What position the remainder of ADQ’s funding might play within the take care of Tempo is unknown. Whereas the Tempo-Sotheby’s deal, relying on the construction, might have fast monetary advantages for Tempo, the case for Sotheby’s hinges on CEO Charles Stewart’s efforts since becoming a member of the home in 2019 to seek out new methods to develop its international model energy and make the enterprise extra worthwhile. Up to now that’s concerned an expanded push into the secondary marketplace for luxurious items, together with vehicles, watches, and wine. Past auctions, Stewart has overseen brick-and-mortar enlargement that makes an attempt to shift the way in which Sotheby’s present and potential clients see the model. Lux retail-oriented areas in Hong Kong and Paris, full with eating places and wine cellars and house for live shows, vogue exhibits, telegraph that the agency intends to be a vacation spot for each kind of collector, relatively than simply an public sale home.
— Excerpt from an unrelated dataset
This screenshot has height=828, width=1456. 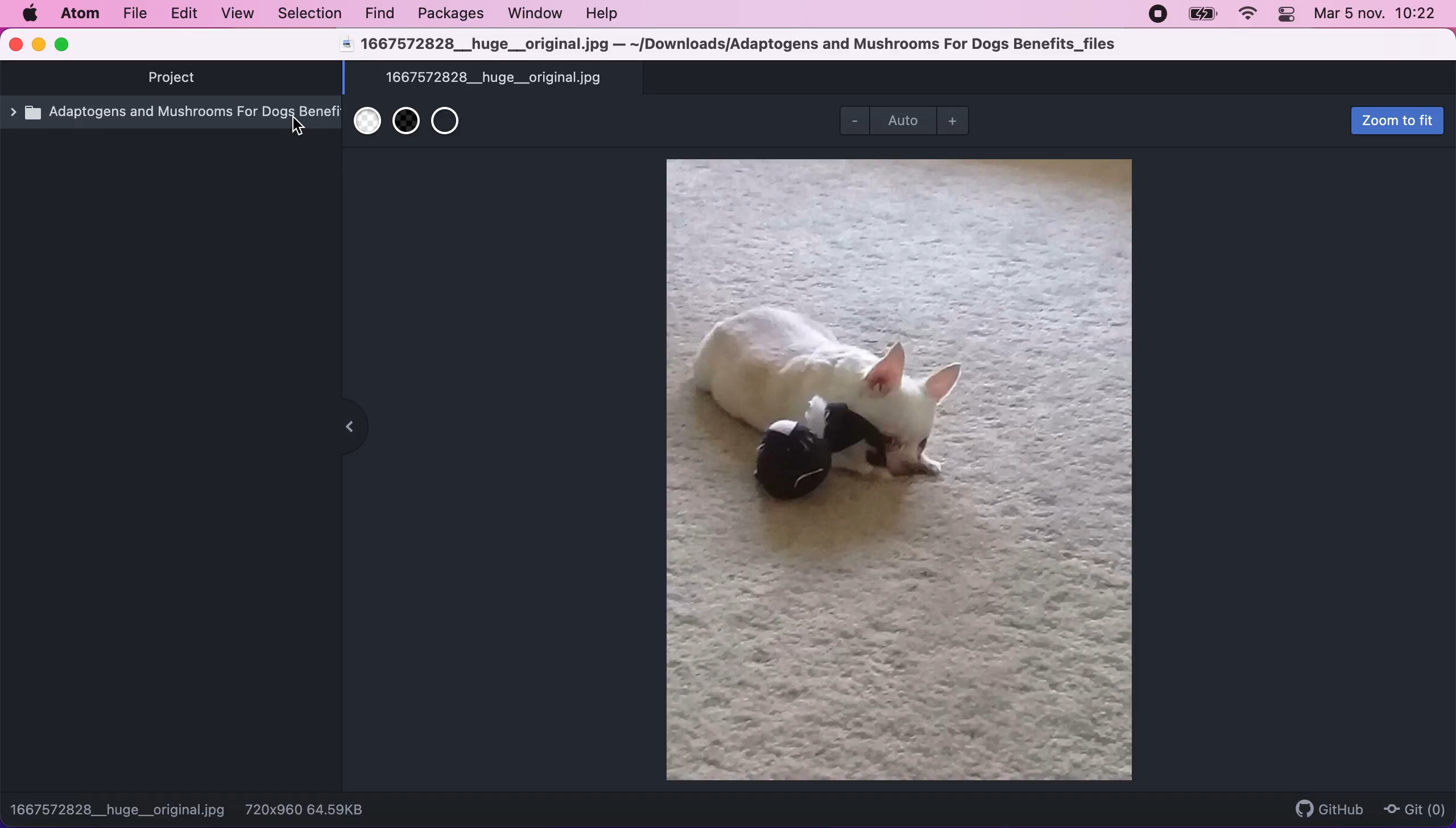 What do you see at coordinates (1285, 15) in the screenshot?
I see `panel control` at bounding box center [1285, 15].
Sources conversant in Stewart say he has entertained the opportunity of working with a gallery prior to now. A partnership or funding with Tempo might give each Tempo and Sotheby’s higher entry to the collectors that gas their respective companies. Such a partnership may very well be seen as a logical subsequent step to the position Noah Horowitz performed throughout his sojourn on the public sale home. In 2021 he took on the newly created title of worldwide head of gallery and personal seller companies and labored underneath Brooke Lampley, the home’s international chairman and head of high-quality artwork. Each have since left the corporate, Horowitz to develop into CEO of Artwork Basel and Lampley to develop into a director at Gagosian.
With Tempo as a strategic associate Sotheby’s might ramp up income from personal gross sales and achieve a broader perception into estates coming to market, whereas Tempo collectors might get entry to most well-liked charges with Sotheby’s artwork lending enterprise Sotheby’s Monetary Companies.
Then there’s the Breuer Constructing, former house of the Whitney Museum of American Artwork and, quickly, the Met and the Frick. Final yr, Sotheby’s spent a reported $100 million to safe the Brutalist landmark on Madison Avenue for its new headquarters. As stunning as it’s, insiders have expressed doubts that the house might accommodate an entire viewing of a marquee night sale, a lot much less workplaces for the public sale home employees. One can think about that Tempo may welcome handing off some house from its Chelsea headquarters for reduction on the lease.
Public sale homes have acquired galleries prior to now, similar to Sotheby’s buying Noortman in 2006 and Christie’s buying Haunch of Venison a yr later. Trade insiders expressed skepticism about such preparations, nonetheless: neither of these galleries exist at the moment.